[Records contained in a dataset]

-- -- --

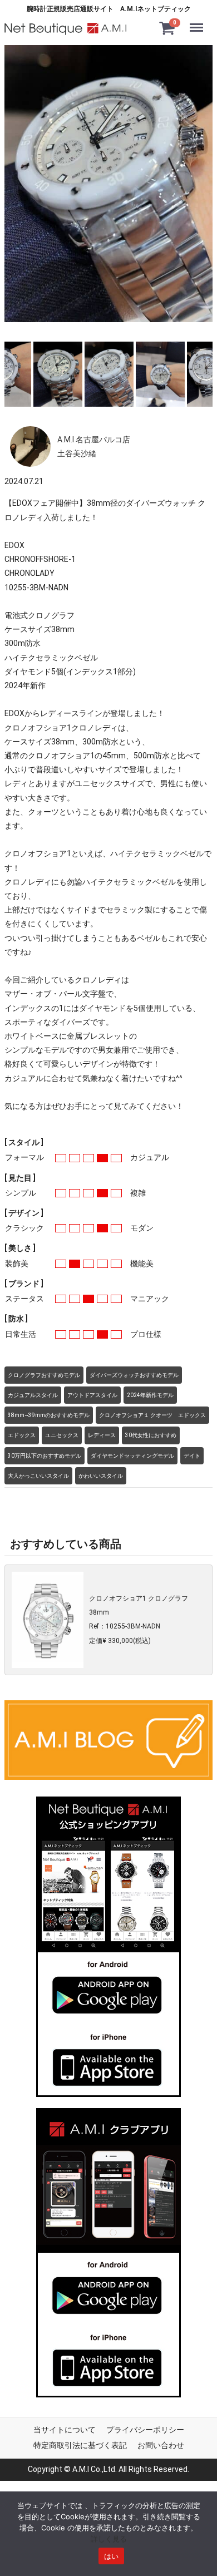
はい (111, 2556)
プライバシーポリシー (145, 2429)
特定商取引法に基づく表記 (80, 2444)
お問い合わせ (160, 2444)
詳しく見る (109, 2538)
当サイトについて (64, 2429)
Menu (199, 20)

-- -- --

=== TASK REQUIREMENTS ===
Output all entries unchanged; skip the pictures.

=== PROBLEM SOLUTION ===
はい (111, 2556)
プライバシーポリシー (145, 2429)
特定商取引法に基づく表記 (80, 2444)
お問い合わせ (160, 2444)
詳しく見る (109, 2538)
当サイトについて (64, 2429)
Menu (199, 20)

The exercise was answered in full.